My insecurities could eat me alive.

The 8:00 PM Narcotics Anonymous meeting on Friday nights is the biggest he had ever been to. In a room filled with those that thrived on self destruction, he should have felt at home and connected. He didn't. He felt different. He felt judgment. He imagined everyone's eyes were one him. Smiling in acceptance, veiling their judgment.

As the other addicts hug and converse the envy devours him. He yearns to be a part of their sect. They all seem so comfortable with each other. They all know one another. And there are no problems because all of them are normal. He sees the people he does interact with and is hurt. They are treating all the other people they come into contact different than they do him. They are nicer, personal. They don't have the issues he does. He is consumed with jealousy and wants the results to trying to get help instantly. It isn't going to happen.

Next, he watches the clean time be celebrated. With his measly seven days he feels like he's in last place. This is a race. How are they people doing this?! The answer he knows is true baffles him. Giving his power over to a God who cursed him is unfathomable. He wants the 30 days the dope fiend has next to him.

Then, the sharing begins and all he can do is judge each person that talks. She doesn't know what she's talking about she only has 30 days. Why is be bitching about that? Just deal with it! The persecutions pour in and he can't make them stop.

By the time the meeting is over he is disgusted with himself. He is still alone and isolated and those thoughts annihilate the identification that the people around him felt just as alienated and ashamed as he does. He can't see what's right in front of him. He can't see that he's no different than the addicts around him. He wants nothing more than to be right and it's all he seems to be able to focus on.

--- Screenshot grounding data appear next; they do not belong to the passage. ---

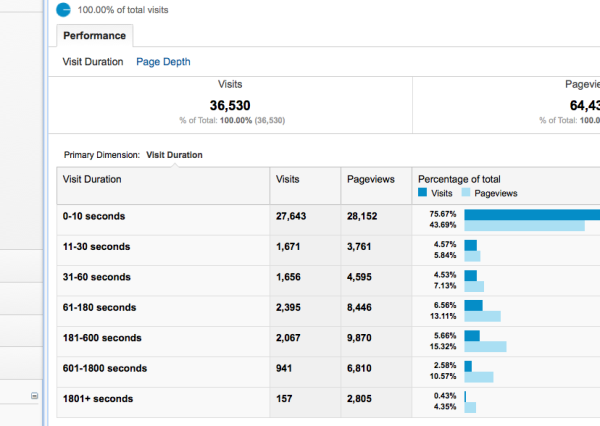
Task: Select the 11-30 seconds row
Action: (x=328, y=250)
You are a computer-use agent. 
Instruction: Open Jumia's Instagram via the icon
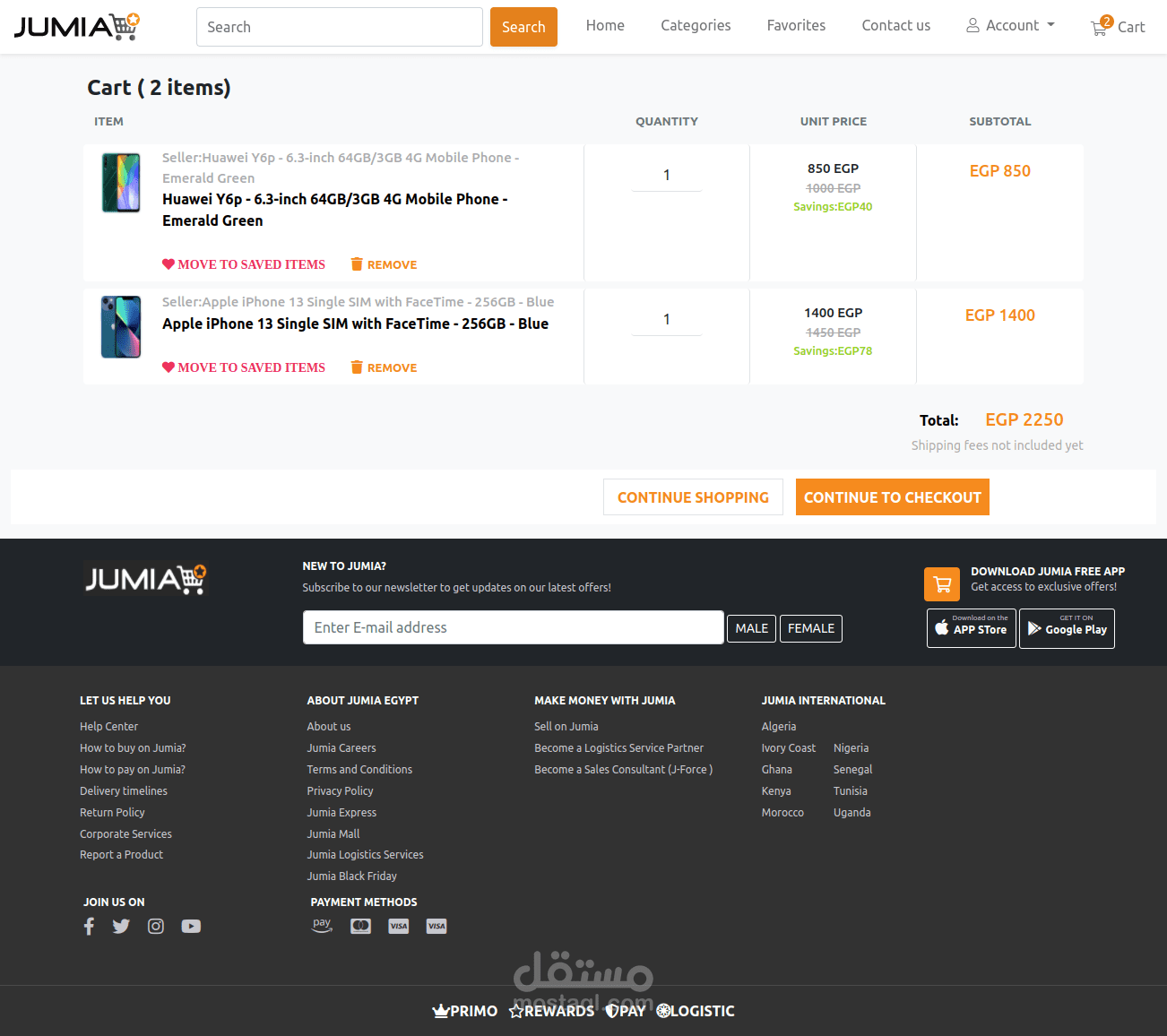(155, 926)
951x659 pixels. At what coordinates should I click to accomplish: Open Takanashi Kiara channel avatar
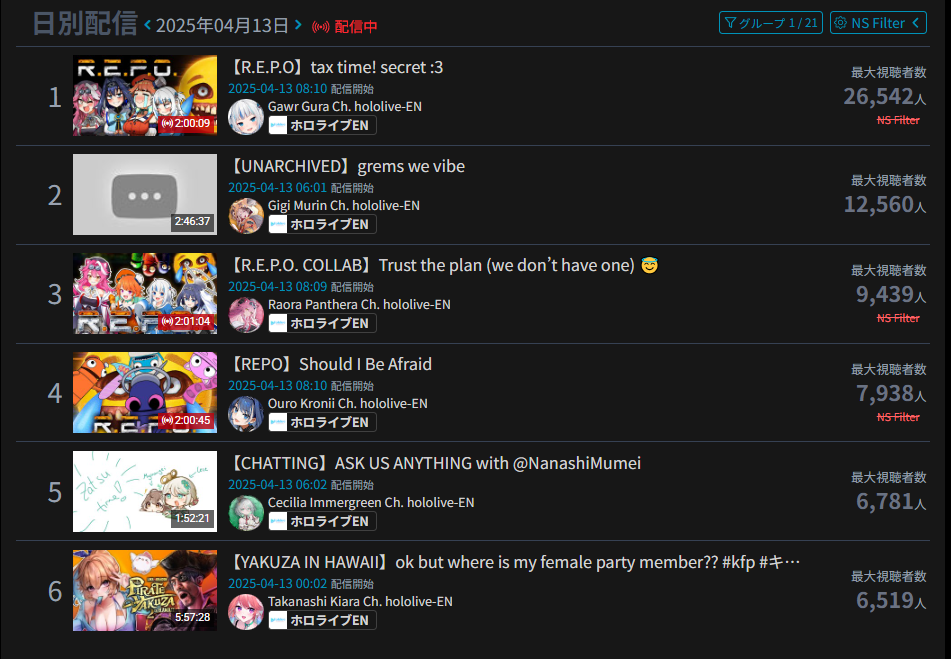click(246, 611)
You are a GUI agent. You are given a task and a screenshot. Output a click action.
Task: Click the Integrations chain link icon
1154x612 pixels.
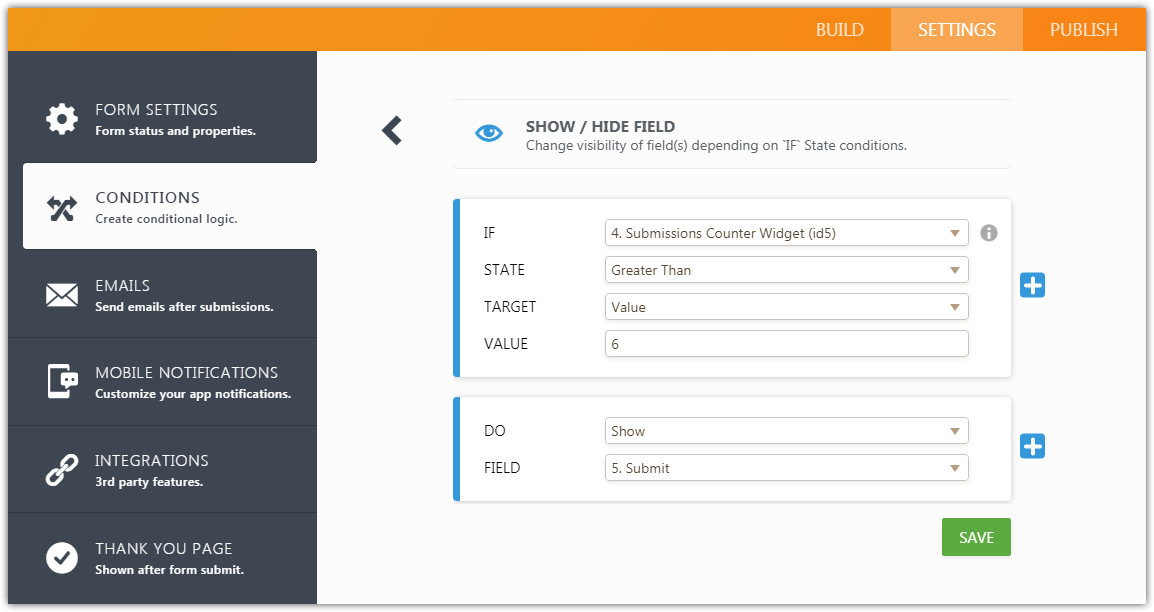tap(62, 468)
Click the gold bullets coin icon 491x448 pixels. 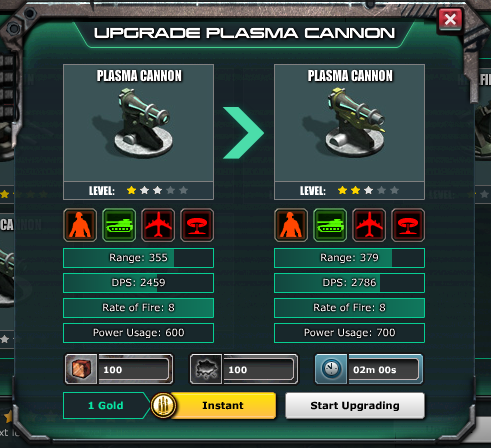click(163, 405)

Wallowing in a pit of self loathing he smiles and makes small talk with strangers that he wants so badly to reach out to but if far to controlled and calculated to do so. They want to help but he won't let them for he doesn't see how they can.

Once again he watches everyone rejoice in happiness. He watches everyone interact and it's like he's no longer there. He's invisible. He's vulnerable. When they all go out to eat afterwards things only get worse. It's another hour for him to watch them, to envy them. On the way home he wants nothing more than silence because now he even feels alienated from the people he's closest to in the fellowship. But instead he talks, not about his strong urge to cry, not about his frustrations, but about anything that doesn't involve him to open up.

He went with optimism. He went ready to connect and reach out. But his disease got the best of him. His disease told him to be reserved because he was different from them. He went home filled with distain. He went home ready to use. He went home contemplating just what he was going to do.

He knew he had to keep coming back for he had realized something that had been right in front of him all this time. The disturbing realization was that he actually hated who he was. He didn't want to feel like that anymore.